Please copy each line from the entries that contains the string "magnifier".
** GIVEN DATA follows **
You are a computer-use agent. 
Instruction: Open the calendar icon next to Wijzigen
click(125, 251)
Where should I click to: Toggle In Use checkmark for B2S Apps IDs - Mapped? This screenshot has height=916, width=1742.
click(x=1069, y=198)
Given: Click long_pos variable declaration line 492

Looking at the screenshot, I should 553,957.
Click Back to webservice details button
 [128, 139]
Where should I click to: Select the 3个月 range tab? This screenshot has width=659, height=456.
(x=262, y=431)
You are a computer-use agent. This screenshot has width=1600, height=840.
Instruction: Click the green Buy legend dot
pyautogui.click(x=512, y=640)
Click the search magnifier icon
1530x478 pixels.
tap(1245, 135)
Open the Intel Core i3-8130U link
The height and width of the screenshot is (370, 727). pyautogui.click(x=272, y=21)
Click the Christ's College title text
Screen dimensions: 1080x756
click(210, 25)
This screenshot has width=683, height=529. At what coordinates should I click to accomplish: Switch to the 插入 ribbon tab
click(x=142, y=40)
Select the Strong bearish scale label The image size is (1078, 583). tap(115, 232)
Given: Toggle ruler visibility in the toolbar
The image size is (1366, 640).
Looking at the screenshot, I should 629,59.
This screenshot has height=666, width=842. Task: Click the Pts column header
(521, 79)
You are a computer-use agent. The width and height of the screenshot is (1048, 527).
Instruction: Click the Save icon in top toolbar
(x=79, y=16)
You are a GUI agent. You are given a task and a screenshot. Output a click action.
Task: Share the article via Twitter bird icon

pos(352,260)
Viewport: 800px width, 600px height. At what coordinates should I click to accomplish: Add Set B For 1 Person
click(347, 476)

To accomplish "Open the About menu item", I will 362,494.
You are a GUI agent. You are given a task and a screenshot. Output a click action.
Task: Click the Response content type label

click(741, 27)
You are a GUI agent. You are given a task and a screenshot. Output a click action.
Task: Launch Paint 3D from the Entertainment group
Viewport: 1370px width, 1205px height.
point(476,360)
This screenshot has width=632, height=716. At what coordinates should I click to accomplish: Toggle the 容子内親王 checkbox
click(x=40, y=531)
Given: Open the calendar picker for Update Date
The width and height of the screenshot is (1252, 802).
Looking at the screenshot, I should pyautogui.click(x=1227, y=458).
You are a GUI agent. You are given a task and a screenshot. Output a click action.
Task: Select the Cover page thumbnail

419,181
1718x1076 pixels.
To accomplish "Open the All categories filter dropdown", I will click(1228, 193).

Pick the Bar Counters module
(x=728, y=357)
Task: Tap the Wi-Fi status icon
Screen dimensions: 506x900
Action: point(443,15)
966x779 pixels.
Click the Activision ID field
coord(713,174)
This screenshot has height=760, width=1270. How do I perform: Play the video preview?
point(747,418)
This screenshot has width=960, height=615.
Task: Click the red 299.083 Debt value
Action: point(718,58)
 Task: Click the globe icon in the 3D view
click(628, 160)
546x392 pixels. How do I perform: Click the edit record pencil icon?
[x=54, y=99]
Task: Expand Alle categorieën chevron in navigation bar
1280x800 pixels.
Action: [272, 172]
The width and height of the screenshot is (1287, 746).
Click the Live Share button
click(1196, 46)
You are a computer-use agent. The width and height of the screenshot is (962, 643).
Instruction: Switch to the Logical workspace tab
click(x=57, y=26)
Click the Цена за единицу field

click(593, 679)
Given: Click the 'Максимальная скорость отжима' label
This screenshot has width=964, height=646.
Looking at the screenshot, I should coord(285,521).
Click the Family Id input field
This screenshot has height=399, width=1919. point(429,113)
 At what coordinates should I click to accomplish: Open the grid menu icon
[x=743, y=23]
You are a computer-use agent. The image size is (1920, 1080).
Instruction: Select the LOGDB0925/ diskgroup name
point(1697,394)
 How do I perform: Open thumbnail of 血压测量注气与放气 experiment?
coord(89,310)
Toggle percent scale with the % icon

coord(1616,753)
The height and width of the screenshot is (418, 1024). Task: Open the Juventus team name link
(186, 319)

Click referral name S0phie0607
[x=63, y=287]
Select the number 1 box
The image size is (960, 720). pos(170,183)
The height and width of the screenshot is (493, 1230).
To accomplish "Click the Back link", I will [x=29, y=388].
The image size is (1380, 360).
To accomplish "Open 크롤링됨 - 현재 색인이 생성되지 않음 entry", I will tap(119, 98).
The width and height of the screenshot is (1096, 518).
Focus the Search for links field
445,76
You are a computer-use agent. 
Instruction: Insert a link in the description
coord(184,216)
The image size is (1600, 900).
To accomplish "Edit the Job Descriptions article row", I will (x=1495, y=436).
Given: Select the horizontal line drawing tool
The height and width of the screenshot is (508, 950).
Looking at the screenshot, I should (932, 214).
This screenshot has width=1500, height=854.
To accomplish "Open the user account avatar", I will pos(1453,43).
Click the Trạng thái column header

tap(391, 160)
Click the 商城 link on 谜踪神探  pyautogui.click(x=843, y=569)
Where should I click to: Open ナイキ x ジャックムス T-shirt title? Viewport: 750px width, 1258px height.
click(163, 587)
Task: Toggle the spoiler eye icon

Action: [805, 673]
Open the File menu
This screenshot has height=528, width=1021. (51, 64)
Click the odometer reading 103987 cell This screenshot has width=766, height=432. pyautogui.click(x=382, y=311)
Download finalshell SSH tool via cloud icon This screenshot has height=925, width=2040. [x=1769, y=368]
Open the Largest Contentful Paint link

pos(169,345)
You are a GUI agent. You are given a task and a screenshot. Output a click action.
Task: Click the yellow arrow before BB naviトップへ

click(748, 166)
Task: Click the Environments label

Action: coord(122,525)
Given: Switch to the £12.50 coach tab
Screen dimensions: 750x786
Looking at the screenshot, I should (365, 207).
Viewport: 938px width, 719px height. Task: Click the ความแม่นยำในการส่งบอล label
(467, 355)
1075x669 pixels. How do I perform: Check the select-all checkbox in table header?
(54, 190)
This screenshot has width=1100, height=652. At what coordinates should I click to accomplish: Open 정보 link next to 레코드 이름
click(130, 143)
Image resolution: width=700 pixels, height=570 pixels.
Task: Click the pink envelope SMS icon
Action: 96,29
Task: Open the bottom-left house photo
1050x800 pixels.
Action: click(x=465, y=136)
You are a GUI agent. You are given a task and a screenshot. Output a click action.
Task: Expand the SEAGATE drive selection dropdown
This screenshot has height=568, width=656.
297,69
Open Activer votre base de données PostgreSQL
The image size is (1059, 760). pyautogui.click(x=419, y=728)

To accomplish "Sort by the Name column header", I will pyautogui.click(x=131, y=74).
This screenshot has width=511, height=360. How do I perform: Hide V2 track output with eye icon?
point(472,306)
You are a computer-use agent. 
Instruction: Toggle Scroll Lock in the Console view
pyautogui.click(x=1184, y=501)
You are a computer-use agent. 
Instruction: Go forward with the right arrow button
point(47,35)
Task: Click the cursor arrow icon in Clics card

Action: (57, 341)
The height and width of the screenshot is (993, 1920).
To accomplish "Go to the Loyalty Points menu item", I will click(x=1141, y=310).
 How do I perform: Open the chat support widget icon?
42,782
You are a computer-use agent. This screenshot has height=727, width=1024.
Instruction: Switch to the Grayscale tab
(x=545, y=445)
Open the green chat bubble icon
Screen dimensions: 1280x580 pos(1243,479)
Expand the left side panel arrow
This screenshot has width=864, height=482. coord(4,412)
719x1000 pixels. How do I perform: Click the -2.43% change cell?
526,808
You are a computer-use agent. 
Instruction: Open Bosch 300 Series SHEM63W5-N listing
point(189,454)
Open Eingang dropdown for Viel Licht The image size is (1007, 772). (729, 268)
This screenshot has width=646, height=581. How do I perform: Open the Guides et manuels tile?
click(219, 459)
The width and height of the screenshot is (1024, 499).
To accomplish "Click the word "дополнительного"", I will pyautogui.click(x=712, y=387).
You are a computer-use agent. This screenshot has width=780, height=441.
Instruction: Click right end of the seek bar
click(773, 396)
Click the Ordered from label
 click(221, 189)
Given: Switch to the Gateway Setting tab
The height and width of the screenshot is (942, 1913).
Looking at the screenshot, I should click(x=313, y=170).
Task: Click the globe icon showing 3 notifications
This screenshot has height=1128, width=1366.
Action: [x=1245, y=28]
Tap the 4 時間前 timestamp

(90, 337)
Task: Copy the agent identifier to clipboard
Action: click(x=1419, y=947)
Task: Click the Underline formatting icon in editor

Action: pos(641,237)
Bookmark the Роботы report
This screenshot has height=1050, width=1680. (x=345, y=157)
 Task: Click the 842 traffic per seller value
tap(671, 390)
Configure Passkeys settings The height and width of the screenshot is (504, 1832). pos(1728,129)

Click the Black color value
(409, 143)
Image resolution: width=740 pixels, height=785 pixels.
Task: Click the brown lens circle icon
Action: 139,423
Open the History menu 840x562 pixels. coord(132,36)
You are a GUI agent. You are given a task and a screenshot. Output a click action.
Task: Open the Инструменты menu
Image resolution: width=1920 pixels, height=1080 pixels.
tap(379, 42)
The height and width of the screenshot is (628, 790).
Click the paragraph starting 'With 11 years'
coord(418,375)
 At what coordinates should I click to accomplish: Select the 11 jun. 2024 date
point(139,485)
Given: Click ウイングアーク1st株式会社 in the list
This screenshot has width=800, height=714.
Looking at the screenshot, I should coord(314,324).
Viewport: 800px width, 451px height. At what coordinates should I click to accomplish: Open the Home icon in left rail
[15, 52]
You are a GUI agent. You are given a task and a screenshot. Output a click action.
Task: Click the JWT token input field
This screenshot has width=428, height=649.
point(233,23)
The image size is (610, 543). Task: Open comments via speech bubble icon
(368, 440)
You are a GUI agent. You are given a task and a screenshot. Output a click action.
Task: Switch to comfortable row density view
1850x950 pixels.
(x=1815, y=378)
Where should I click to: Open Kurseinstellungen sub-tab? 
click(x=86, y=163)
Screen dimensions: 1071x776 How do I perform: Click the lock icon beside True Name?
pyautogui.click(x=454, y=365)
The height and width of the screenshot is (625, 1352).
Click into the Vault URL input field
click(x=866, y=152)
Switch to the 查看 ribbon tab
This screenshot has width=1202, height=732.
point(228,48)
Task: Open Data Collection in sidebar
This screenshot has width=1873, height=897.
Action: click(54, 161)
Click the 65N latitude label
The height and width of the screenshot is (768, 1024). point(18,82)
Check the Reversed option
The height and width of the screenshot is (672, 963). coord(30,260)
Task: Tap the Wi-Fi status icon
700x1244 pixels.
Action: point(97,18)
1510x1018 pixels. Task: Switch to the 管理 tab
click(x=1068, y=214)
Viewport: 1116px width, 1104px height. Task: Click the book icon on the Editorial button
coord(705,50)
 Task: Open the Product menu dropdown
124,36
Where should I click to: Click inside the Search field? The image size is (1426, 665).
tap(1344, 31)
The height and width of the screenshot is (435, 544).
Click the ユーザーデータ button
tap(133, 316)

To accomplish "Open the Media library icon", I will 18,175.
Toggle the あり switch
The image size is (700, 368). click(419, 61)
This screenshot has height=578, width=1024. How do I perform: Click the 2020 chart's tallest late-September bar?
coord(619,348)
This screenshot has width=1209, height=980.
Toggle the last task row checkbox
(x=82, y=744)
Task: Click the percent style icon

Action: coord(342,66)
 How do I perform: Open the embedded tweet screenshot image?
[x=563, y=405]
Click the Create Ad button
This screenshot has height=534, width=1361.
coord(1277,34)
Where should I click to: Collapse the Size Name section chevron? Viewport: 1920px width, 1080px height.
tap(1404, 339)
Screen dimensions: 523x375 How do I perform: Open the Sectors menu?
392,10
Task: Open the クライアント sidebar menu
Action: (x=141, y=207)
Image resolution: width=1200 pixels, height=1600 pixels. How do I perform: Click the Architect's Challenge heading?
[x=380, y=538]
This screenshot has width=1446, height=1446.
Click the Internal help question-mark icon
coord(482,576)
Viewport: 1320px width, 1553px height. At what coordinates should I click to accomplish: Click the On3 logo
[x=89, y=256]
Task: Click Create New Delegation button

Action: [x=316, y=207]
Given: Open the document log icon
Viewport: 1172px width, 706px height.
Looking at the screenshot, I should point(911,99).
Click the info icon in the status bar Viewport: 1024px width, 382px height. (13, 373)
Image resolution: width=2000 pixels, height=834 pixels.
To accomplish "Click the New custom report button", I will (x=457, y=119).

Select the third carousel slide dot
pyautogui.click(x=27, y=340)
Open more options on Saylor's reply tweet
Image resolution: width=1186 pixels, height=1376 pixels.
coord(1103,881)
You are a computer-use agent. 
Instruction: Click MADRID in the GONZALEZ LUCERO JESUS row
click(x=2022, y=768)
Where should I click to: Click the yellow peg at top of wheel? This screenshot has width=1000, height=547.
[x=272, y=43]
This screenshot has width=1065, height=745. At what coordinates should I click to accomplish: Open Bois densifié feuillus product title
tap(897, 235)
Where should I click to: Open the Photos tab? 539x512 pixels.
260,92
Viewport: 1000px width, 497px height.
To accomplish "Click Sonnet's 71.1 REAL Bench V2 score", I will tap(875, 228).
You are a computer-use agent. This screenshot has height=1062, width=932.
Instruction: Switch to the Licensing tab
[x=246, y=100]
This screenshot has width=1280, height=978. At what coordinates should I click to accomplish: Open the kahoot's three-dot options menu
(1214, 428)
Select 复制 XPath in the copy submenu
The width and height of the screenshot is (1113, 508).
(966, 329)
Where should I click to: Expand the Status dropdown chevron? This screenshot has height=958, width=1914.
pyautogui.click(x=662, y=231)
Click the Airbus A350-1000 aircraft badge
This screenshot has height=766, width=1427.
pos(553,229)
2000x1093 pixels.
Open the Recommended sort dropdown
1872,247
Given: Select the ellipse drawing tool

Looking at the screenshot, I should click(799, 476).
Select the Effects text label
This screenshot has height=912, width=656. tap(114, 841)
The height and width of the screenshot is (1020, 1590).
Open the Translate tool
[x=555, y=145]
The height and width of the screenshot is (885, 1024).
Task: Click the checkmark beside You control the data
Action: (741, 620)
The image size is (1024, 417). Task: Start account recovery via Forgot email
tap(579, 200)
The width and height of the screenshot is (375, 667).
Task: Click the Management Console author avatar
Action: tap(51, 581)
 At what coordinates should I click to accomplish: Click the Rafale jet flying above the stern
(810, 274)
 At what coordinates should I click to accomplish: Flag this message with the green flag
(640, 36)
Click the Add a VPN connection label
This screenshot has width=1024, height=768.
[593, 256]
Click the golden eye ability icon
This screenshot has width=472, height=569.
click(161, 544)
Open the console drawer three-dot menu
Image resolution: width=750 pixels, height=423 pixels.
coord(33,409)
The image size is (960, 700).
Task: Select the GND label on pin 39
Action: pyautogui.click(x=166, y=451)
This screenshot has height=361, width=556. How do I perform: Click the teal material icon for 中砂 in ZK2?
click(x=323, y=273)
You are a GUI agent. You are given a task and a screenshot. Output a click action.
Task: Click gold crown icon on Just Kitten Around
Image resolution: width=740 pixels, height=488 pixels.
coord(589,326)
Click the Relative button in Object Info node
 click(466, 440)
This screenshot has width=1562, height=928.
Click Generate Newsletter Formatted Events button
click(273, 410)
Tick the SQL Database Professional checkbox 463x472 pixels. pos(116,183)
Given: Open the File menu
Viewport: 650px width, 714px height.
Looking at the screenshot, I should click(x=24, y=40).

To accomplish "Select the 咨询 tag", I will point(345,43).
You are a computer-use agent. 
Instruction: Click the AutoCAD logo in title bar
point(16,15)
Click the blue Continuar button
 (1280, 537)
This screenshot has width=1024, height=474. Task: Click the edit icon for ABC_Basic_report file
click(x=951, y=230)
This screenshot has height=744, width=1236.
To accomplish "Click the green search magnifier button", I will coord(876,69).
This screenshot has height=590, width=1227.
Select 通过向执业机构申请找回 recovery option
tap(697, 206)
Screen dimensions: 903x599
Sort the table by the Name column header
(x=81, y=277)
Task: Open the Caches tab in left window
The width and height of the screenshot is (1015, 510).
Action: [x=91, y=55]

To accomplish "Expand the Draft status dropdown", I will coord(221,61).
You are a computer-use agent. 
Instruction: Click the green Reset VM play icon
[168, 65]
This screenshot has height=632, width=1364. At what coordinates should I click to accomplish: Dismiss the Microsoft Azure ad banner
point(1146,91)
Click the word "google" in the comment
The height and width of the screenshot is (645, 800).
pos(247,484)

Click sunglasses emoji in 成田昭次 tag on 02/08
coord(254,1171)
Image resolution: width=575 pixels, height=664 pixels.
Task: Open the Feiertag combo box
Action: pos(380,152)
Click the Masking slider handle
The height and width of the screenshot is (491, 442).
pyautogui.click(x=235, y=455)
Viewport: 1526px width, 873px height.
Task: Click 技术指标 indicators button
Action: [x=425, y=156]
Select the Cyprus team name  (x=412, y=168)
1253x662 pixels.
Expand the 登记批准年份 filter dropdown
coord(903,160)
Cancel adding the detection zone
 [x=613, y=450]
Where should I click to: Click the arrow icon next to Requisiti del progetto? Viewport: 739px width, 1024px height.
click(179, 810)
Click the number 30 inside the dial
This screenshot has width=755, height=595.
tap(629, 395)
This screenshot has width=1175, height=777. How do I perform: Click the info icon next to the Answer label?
** End of GIVEN DATA **
— EXPECTED ANSWER —
Click the search magnifier icon
To accomplish "Click the green search magnifier button", I will coord(876,69).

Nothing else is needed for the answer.